There are many roads that lead to achieving a healthful diet, and no one meal plan or eating pattern works for all people with diabetes. To counsel clients effectively, nutrition professionals must remain open-minded, individualizing medical nutrition therapy based on their patients’ health goals, personal and cultural preferences, and health literacy and numeracy. In addition, patients must have access to healthful food choices and be ready, willing, and able to change.
“I think it’s challenging for dietitians when there’s not a single, clear-cut diet to recommend,” Urbanski says. “I think it’s also a challenge for us dietitians to avoid having some personal bias and to feel more comfortable with one particular diet approach or another. To best serve the patients we work with, we need to always remember what the evidence says and to keep in mind that every patient has personal tastes and preferences, which should be honored as much as possible.”

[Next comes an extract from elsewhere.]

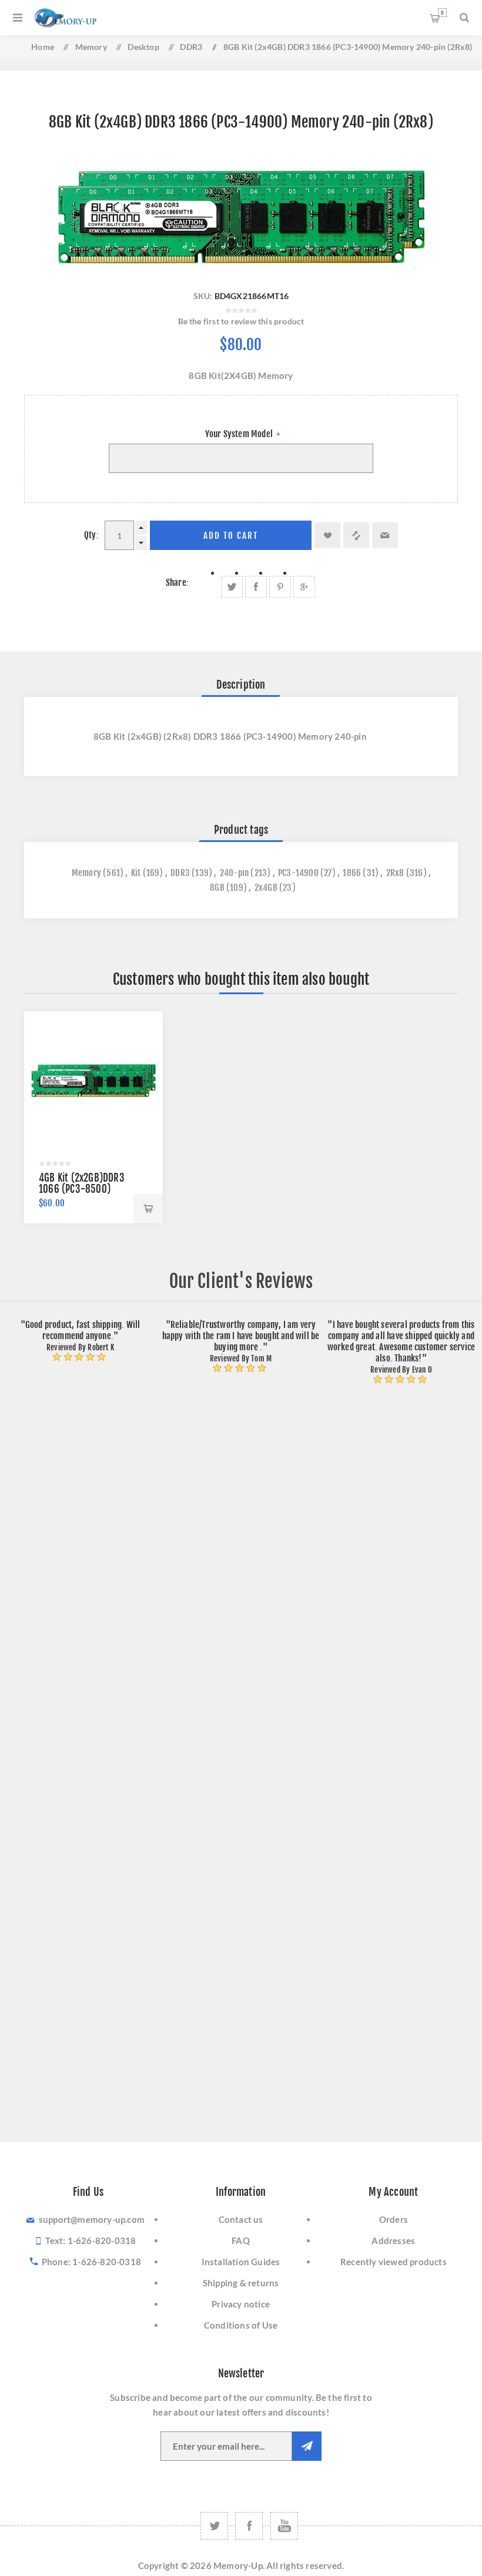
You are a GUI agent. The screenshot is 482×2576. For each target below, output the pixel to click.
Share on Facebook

Nutrition intervention should emphasize healthful eating patterns and provide individuals with practical tools for following a day-to-day food plan and achieving behavior change that can be maintained over the long term.
— Constance Brown-Riggs, MSEd, RD, CDE, CDN, is the national spokesperson for the Academy of Nutrition and Dietetics, specializing in African American nutrition, and author of the African American Guide to Living Well With Diabetes and Eating Soulfully and Healthfully With Diabetes.